--- REQUISITOS ---
A. Reproduza fielmente o trecho do relato de família situado entre "Meu pai era" e "venda eram dele.", inclusive.
B. Responda às perguntas abaixo com base no relato de família.
(i) Em que ano a família deixou a Fazenda Luziânia?
(ii) Quantas casinhas o pai construiu no terreno em Leopoldina?
(iii) Para onde o cavalo levou Laura no dia do casamento?
C. Prossiga com a escrita do relato de família a partir da última frase apresentada.

--- TRECHO DA PÁGINA ---
○ ○ ○
Uma casa por um rádio

Meu pai era administrador da Fazenda Luziânia. Tinha uma venda, criava porco, tocava o engenho de cana, produzia rapadura. A produção e a receita da venda eram dele.
 
Quando deixamos a fazenda em 1939, talvez ele tenha sido indenizado, ou talvez tenha economizado a vida toda, não sei, mas o fato é que nos mudamos para um terreno relativamente grande na cidade de Leopoldina. Grande o suficiente para ele construir seis casinhas, uma para nós e cinco para aluguel.
 
Moravam lá minha mãe, Joana, meu pai e eu e meus irmãos Lilita, Jacir, Arlindo, Luís e Mauro. Jacir morreu ainda menino de turberculose e minha irmã Laura se casou quando ainda morávamos na Luziânia. Eu me lembro dela vestida especialmente para o casamento, montada num cavalo que a levou para Abaíba, pela estradinha que passava por São Martinho. Deve ter sido um dia muito especial para todos porque a lembrança dessa viagem é uma memória tão vívida para mim!
○ ○ ○
--- Itens armazenados ---

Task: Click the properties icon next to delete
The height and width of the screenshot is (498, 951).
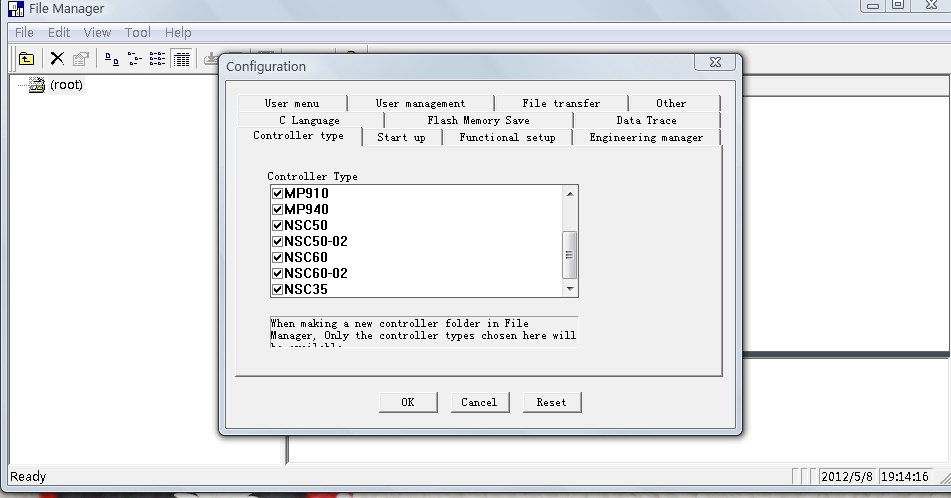Action: 80,59
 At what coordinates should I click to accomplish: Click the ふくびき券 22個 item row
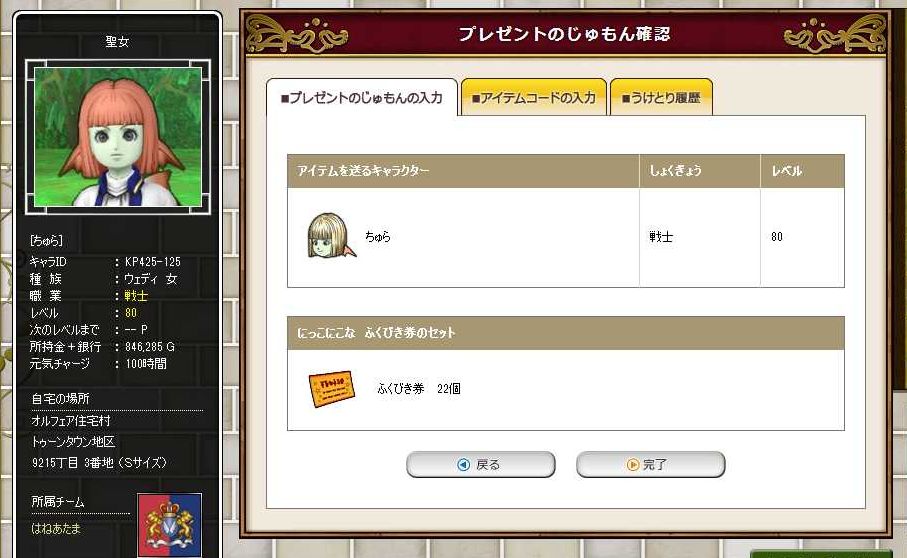point(566,390)
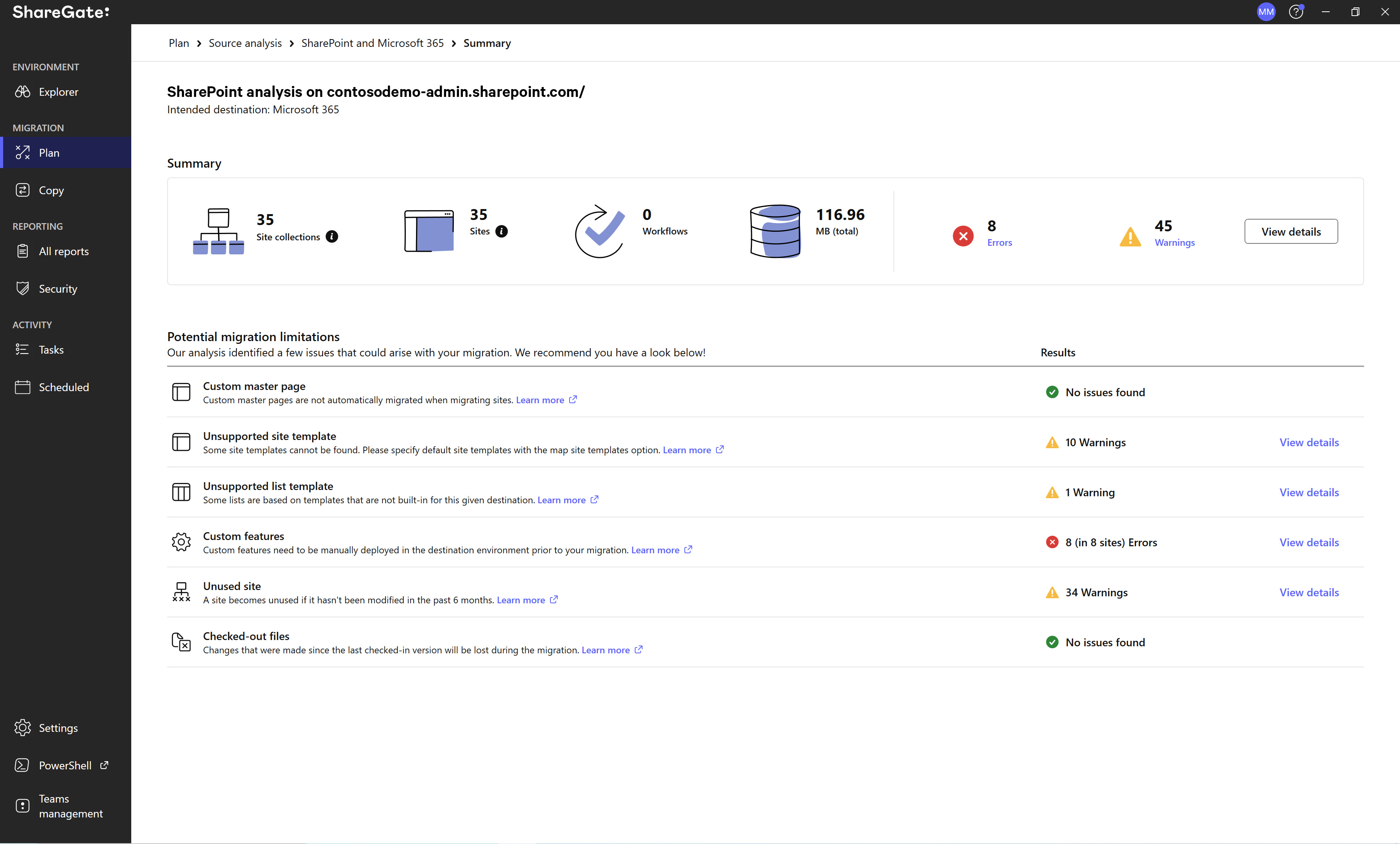
Task: Toggle the View details for Unsupported list template
Action: click(1309, 492)
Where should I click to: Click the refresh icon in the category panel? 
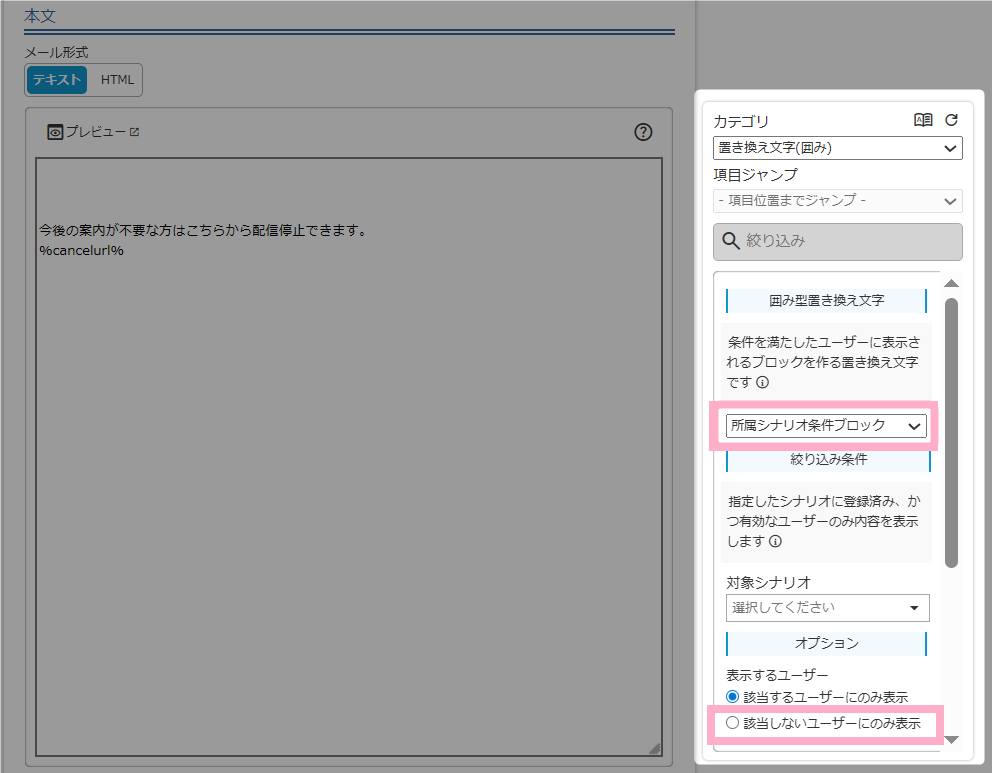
○ ○ ○
--- RESPOSTAS AOS PROBLEMAS ---
A.
Meu pai era administrador da Fazenda Luziânia. Tinha uma venda, criava porco, tocava o engenho de cana, produzia rapadura. A produção e a receita da venda eram dele.

B.
(i) Em 1939.
(ii) Seis casinhas.
(iii) Para Abaíba.

C.
 
As casinhas que meu pai construiu eram alugadas para os trabalhadores da fábrica. Um dia, um dos inquilinos propôs um negócio que hoje seria quase uma proposta indecente: trocar a casa por um rádio. A ideia era dar a meu pai um rádio Phillips e em troca ele passaria a posse da casa para o inquilino. Veja só que coisa... Meu pai aceitou! Aquele rádio foi uma alegria enorme. Todo final de tarde as portas e janelas ficavam cheias de vizinhos que vinham ouvir a novela na Rádio Nacional. Meu pai fazia questão de colocar o aparelho perto o suficiente para todos ouvirem bem. E o ex-inquilino? Bom... nunca mais pagou aluguel na vida!
 
João Atinarelli

Às vezes à noitinha, às vezes durante o dia, João Atinarelli, casado com minha tia Pina, irmã de minha mãe, passava em casa e me levava com ele as suas visitas de curandeiro. Muitíssimo bem recebido e muito requisitado, João e eu íamos de casa em casa visitar as pessoas doentes. Batia papo, pegava na mão, pedia silêncio e, muito sério e cerimonioso, receitava o tratamento. E era aí que eu entrava em cena. Acontece que o respeitadíssimo curandeiro João era analfabeto e o meu papel, menino de uns 10 anos, era o de escrever o que ele receitava como tratamento. Ditava e eu escrevia, às vezes receitava um Melhoral, às vezes umas compressas...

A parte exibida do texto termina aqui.